> _Input data_

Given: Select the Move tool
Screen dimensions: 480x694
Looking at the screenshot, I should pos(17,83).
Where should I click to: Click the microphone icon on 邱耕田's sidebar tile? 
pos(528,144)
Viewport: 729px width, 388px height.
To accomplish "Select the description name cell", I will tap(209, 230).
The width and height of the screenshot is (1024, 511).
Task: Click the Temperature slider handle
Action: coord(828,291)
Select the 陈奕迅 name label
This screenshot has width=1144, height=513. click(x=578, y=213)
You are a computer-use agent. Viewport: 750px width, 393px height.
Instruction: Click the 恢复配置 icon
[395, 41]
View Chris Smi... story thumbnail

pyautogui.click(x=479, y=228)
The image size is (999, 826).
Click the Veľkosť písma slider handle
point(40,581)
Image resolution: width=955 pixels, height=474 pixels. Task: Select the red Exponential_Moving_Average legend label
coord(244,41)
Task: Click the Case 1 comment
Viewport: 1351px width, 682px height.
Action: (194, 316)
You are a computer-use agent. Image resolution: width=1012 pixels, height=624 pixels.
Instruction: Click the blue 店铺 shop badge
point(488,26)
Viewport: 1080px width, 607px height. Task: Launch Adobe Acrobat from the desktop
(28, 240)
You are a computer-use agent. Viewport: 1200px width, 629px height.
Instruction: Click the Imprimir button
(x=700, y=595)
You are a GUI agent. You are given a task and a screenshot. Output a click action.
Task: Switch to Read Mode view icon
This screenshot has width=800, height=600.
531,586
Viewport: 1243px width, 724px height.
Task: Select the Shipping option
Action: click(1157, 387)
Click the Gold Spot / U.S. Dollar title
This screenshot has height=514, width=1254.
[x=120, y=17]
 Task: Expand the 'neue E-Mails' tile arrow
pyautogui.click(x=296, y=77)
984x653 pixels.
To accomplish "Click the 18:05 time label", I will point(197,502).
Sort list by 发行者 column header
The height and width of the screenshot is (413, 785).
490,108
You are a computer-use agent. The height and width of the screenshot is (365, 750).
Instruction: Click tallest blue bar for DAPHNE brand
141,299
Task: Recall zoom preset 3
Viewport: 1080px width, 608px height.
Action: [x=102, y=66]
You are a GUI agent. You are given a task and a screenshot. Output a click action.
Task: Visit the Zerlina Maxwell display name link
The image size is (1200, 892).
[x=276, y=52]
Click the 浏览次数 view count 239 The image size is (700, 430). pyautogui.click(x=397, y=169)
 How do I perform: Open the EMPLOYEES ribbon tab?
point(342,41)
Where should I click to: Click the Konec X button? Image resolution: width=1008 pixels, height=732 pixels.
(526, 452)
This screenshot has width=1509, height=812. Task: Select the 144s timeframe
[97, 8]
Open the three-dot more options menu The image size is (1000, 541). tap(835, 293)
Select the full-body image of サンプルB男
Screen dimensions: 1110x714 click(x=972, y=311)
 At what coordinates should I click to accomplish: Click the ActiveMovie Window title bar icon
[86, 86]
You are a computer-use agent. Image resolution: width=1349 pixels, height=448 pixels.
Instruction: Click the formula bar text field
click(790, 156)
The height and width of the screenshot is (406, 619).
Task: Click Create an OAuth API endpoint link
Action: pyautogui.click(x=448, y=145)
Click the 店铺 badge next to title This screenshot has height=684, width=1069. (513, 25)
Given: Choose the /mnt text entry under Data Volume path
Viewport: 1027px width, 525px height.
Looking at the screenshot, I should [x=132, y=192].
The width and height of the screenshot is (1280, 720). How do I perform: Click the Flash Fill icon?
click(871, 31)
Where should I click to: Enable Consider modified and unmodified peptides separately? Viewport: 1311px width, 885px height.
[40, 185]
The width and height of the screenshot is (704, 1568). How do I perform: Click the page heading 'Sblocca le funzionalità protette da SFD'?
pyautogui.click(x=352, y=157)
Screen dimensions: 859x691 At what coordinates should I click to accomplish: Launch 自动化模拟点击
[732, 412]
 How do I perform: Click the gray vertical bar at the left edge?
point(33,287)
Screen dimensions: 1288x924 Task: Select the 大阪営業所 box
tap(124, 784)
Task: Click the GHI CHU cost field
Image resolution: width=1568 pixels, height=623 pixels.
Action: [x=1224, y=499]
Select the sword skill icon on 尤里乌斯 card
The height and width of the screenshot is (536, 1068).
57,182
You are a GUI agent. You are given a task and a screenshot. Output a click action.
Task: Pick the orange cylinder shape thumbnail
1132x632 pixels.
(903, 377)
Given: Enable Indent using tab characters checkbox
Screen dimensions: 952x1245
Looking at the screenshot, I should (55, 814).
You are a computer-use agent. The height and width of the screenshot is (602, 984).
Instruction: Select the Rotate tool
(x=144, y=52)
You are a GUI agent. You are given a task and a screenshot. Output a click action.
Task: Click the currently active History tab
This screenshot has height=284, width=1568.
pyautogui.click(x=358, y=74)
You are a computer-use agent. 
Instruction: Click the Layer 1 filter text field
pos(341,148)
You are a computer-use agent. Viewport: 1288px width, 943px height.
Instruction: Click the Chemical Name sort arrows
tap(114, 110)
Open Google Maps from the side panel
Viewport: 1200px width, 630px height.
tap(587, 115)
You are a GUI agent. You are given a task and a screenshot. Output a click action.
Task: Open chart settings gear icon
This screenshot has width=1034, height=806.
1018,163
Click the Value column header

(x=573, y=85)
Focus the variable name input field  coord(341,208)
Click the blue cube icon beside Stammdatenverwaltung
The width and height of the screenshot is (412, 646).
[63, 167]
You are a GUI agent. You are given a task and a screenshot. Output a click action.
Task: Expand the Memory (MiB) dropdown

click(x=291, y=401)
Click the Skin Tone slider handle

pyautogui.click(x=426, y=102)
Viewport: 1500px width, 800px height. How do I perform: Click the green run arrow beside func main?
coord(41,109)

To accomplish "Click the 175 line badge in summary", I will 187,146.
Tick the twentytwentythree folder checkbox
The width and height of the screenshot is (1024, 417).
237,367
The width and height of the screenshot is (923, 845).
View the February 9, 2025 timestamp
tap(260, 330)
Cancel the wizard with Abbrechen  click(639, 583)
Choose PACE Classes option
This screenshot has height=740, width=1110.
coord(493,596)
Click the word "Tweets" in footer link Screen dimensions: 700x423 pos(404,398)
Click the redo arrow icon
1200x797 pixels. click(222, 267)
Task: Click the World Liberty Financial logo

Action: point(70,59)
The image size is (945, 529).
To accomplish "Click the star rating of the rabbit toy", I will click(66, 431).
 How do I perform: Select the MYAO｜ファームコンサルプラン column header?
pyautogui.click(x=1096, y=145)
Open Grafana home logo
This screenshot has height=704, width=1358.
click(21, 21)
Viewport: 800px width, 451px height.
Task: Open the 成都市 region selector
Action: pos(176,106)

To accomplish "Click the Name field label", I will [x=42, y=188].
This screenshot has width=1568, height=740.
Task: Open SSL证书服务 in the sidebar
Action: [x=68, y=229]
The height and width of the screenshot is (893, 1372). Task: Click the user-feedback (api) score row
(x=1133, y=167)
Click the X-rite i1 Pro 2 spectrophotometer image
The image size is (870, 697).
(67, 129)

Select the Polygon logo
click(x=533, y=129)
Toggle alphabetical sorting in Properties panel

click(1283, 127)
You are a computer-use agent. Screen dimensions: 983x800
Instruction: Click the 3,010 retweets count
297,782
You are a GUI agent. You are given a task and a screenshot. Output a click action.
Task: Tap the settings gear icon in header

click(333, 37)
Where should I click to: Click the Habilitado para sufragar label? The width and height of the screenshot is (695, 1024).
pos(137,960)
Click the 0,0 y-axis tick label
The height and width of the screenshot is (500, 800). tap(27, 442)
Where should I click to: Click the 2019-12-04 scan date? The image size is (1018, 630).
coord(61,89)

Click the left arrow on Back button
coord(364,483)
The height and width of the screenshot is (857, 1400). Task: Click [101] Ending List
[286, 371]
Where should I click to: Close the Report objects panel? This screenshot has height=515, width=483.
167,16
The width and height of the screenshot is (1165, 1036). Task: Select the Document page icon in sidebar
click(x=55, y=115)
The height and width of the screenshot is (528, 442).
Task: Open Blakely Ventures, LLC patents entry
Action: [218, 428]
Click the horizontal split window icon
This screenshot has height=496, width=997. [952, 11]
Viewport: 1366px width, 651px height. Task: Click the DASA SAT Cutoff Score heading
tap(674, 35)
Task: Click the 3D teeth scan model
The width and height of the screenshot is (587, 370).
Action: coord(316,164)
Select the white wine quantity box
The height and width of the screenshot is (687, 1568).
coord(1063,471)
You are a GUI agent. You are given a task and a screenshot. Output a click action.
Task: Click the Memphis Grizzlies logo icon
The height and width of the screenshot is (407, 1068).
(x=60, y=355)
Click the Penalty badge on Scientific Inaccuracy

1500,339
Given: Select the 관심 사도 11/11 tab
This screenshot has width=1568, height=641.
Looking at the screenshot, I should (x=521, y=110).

> _What the task asks_
From the records above, copy each line where the word "checkbox" can be found.

> _Solution for this problem_
Given: Enable Indent using tab characters checkbox
Tick the twentytwentythree folder checkbox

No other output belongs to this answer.